L’energia solare è una risorsa preziosa e conveniente, sia per i privati, sia per le aziende che decidono di investire sull’installazione di un impianto fotovoltaico.
Si tratta di una scelta che non solo permette di risparmiare sulla bolletta, ma anche di adottare un atteggiamento di protezione nei confronti del pianeta: una decisione green ed ecosostenibile che è importante sia supportata dal principio alla fine… e oltre.
Cosa succede, infatti, quando un impianto fotovoltaico o il suo sistema di accumulo termina il suo ciclo di vita?
Lo smaltimento dei pannelli e delle batterie è una procedura che va svolta in maniera corretta e consapevole: non solo perché si tratta di un obbligo normativo, ma anche nel rispetto della scelta iniziale, quella di rendere la transizione energetica davvero sostenibile.
Quindi: come gestire pannelli e batterie a fine vita? Vediamolo insieme, passo dopo passo!
Quanto dura un pannello fotovoltaico o una batteria
Pannelli e batterie non richiedono una sostituzione frequente, specie se si tratta di componenti di alta qualità (come quelli che garantisce Eco Energia). Un impianto ben realizzato, infatti, ha una vita lunga e affidabile.
Nello specifico:
- Pannelli fotovoltaici: i moduli di buona qualità hanno una durata media di 25-30 anni, mantenendo una resa ancora superiore all’80% anche a fine vita utile. Non smettono improvvisamente di funzionare, ma col passare degli anni producono sempre meno energia.

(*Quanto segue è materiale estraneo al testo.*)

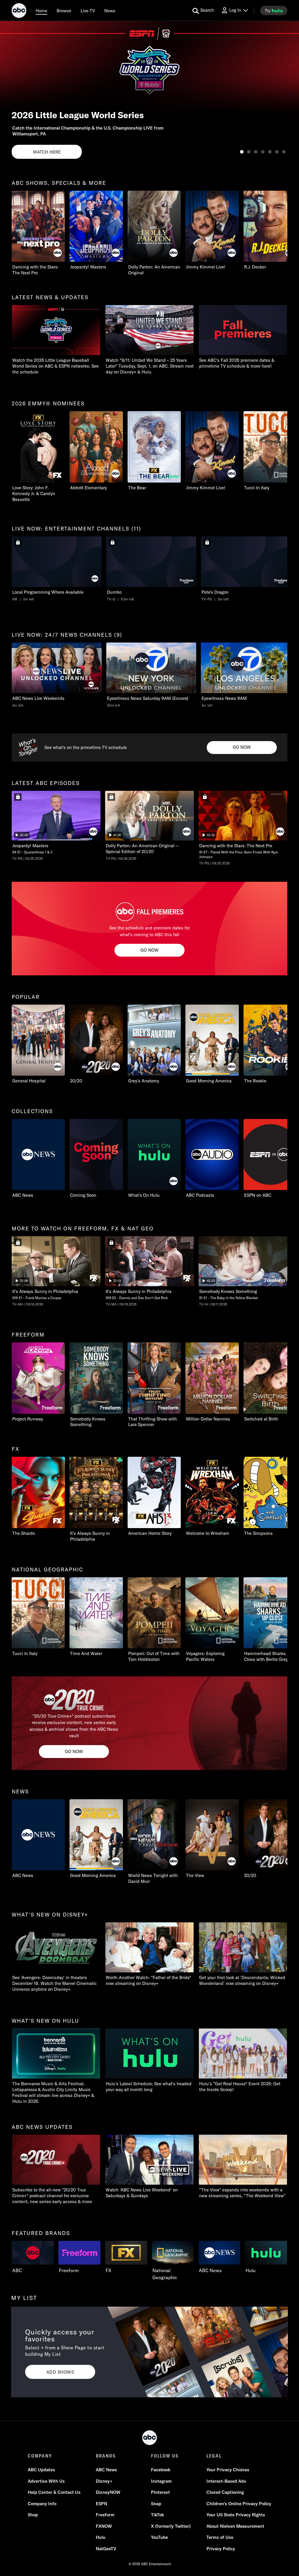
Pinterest (160, 2492)
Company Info (42, 2503)
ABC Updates (41, 2469)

- Batterie di accumulo: la loro durata dipende molto dalla tecnologia scelta e dall’utilizzo. Quelle al litio (di ultima generazione) durano mediamente dai 10 ai 15 anni di vita, ma se si svolge correttamente la manutenzione e se si utilizzano in modo equilibrato, è possibile prolungarne l’efficienza.
Queste stime sono fondamentali perché permettono a chi possiede un impianto fotovoltaico di pianificare tranquillamente lo smaltimento, godendo dei benefici del fotovoltaico per tutto il tempo disponibile prima di occuparsi della sostituzione.

Perché è importante smaltire correttamente
Un impianto fotovoltaico contiene materiali preziosi ma anche componenti potenzialmente inquinanti.
Stiamo parlando di: piombo, presente in alcune tipologie di batterie e tossico per ambiente e salute, cadmio e seleniuro, utilizzati nei pannelli a film sottile e potenzialmente nocivi, elettroliti corrosivi contenuti nelle batterie, plastiche e resine usate per l’incapsulamento dei moduli e che rilasciano sostanze dannose se bruciate o mal smaltite, e metalli pesanti (nichel o cobalto) tipici nelle batterie a litio.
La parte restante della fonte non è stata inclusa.